Last edited by Thinker; 08/29/0906:11 PM.
Me 42, W 39, S8, S6, S2 M 11y, A & ILYBNILWY 11/08 Walking away from a bad situation.
I agree. I can't even begin to understand the depths of those feelings as I am fortunate enough not to have been through it yet, but I can see how huge and terrifying it must be.
Me 42, W 39, S8, S6, S2 M 11y, A & ILYBNILWY 11/08 Walking away from a bad situation.
I realize this reasoning could be used to excuse a pattern of nasty behavior; that's NOT how I mean it. Love doesn't puke one's emotional bad fish all over a loved one. However.
Depending on her personality type, this could actually be a bass-ackwards compliment. If she is the type to 'put on a happy face' as her chosen front for dealing with stress, the fact that you get to see her "unadorned", with her guard down and her emotions showing, may in fact be a vote of confidence, of sorts. After everything, she may still feel comfortable enough with you to take the mask off.

### EXERCISES
[1] Decide whether each statement agrees with the forum excerpt, answering yes or no and quoting the words from it that settle the matter. (a) The writer who begins "I agree." has already lived through the feelings being discussed. (b) The later writer grants that this reasoning could serve to excuse a pattern of nasty behavior. (c) That writer suggests that seeing her with her guard down may be a vote of confidence.
[2] Extend the forum excerpt about her taking the mask off, picking up right after its final sentence.

### DATASET CONTENT
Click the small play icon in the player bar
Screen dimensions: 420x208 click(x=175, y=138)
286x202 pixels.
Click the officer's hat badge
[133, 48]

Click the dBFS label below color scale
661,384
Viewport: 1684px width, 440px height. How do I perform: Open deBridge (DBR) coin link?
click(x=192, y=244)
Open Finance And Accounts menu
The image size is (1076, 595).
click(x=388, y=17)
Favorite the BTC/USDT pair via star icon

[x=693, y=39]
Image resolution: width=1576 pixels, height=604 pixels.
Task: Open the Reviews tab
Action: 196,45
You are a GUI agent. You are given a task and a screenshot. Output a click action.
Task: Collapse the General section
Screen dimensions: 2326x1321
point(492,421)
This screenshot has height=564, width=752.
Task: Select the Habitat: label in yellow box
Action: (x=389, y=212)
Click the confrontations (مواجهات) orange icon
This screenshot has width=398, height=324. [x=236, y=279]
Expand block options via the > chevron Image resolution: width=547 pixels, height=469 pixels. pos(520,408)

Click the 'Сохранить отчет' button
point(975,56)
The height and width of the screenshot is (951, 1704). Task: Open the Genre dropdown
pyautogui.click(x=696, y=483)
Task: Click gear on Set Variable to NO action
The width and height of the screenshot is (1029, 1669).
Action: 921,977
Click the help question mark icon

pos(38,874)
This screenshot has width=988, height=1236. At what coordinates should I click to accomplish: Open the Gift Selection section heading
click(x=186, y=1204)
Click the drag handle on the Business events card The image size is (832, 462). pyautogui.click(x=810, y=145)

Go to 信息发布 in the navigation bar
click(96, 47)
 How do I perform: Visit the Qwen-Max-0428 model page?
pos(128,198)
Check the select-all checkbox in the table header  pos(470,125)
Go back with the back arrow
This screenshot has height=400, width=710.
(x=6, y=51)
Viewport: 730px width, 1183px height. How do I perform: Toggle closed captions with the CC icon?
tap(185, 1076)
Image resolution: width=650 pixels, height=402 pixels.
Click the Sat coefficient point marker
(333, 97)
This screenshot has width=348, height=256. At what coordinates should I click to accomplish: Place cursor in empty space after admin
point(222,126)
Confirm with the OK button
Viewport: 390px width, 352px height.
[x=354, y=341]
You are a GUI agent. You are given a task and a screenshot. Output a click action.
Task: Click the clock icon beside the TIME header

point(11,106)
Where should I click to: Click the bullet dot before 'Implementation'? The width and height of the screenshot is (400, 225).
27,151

### THE ANSWERS
[1]
(a) No: "I am fortunate enough not to have been through it yet"
(b) Yes: "I realize this reasoning could be used to excuse a pattern of nasty behavior"
(c) Yes: "may in fact be a vote of confidence, of sorts"

[2]
I tend to be that way myself. Not too many people IRL get let in on my darker moments. My best girlfriend is the same way. (I've heard her work customer service, and the more pissed she is, the sweeter she sounds.)
YMMV, of course. People get really bizarro around serious family health crises .... it's excellent that you're not personalizing her behavior during this one.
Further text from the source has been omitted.